Due farmaci per uso locale adoperati per alleviare alcune malattie cutanee hanno mostrato di avere un importante effetto collaterale: insegnerebbero alle cellule staminali del cervello adulto a contrastare il meccanismo di degenerazione cellulare all'origine della sclerosi multipla.
I due principi attivi, uno usato per curare una comune forma di micosi nota come piede d'alteta, e l'altro impiegato contro l'eczema, stimolerebbero le cellule staminali di cervello e midollo spinale a rigenerare il rivestimento protettivo attorno ai neuroni - la mielina - danneggiato dalla malattia. Lo studio condotto per ora su un modello animale, è appena stato pubblicato su Nature.
Guaina protettiva.

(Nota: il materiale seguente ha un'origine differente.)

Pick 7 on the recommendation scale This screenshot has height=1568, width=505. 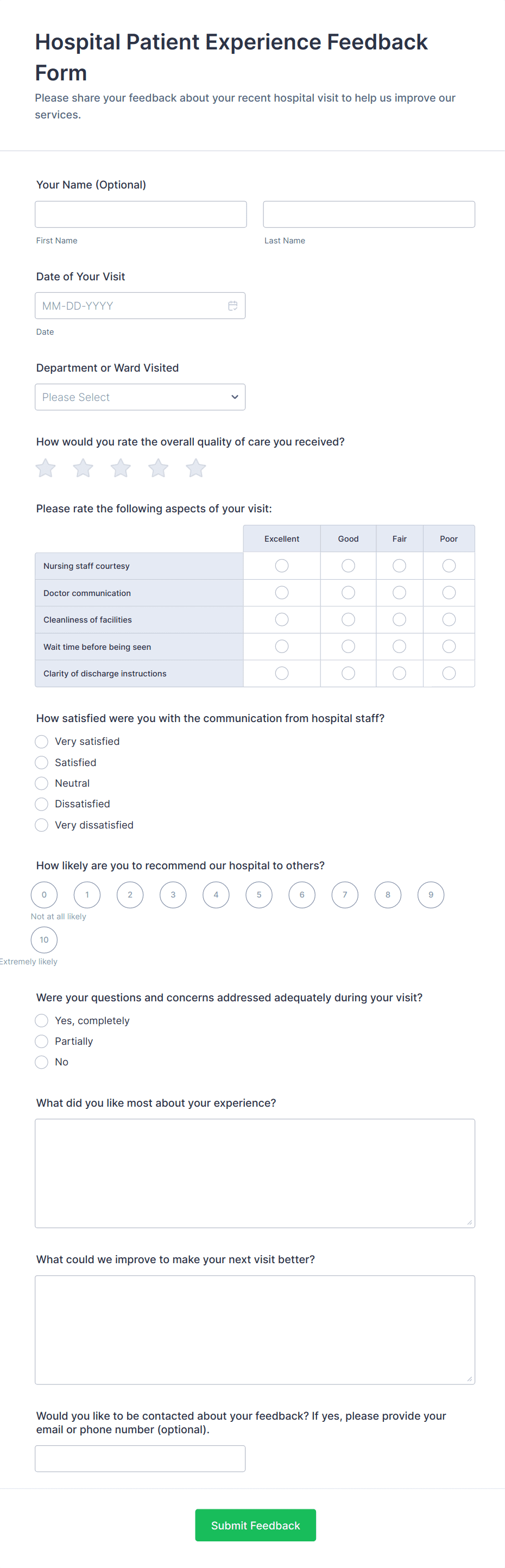[345, 895]
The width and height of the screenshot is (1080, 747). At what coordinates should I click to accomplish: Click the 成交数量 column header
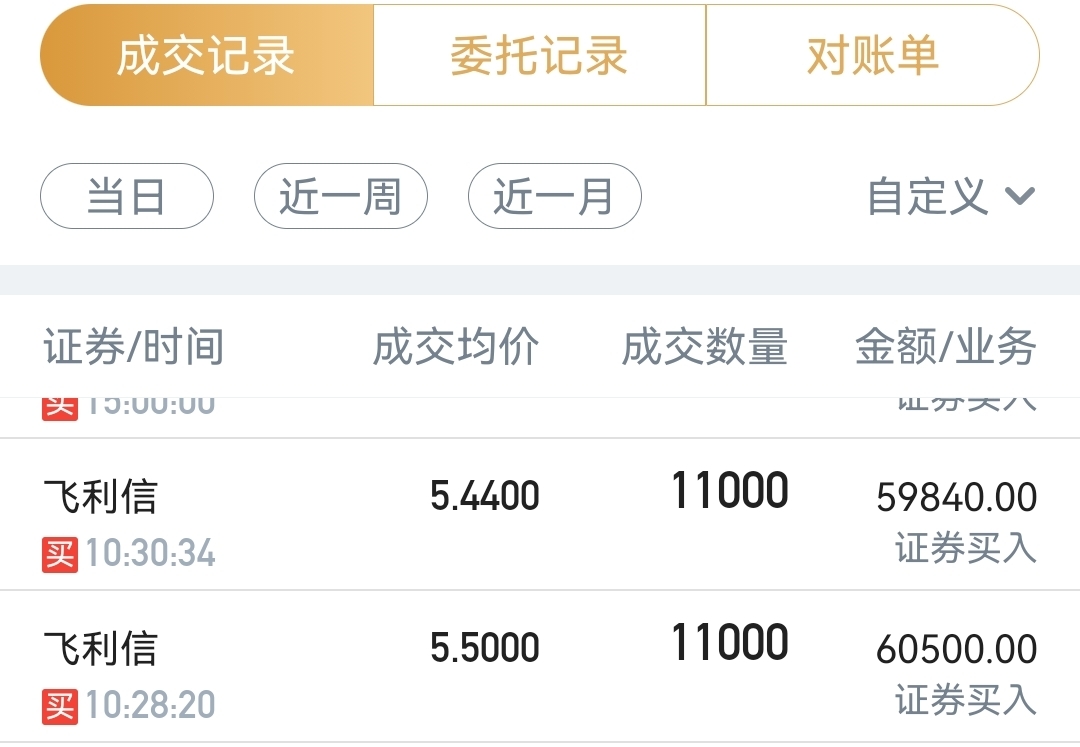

La sclerosi multipla, la seconda patologia neurologica per incidenza nei giovani adulti, è una malattia neurodegenerativa demielinizzante: implica, cioè, la perdita di mielina intorno alle cellule nervose del cervello e del midollo spinale, a causa di un'alterazione della risposta del sistema immunitario.
Comunicazioni difficili. La mancanza di mielina danneggia la trasmissione del segnale nervoso tra neuroni, compromettendo le funzionalità motorie e sensoriali di chi ne è affetto. Le attuali terapie prevedono di rallentare la distruzione della mielina da parte del sistema immunitario, ma i ricercatori della Case Western Reserve University, in Ohio, hanno tentato un approccio diverso.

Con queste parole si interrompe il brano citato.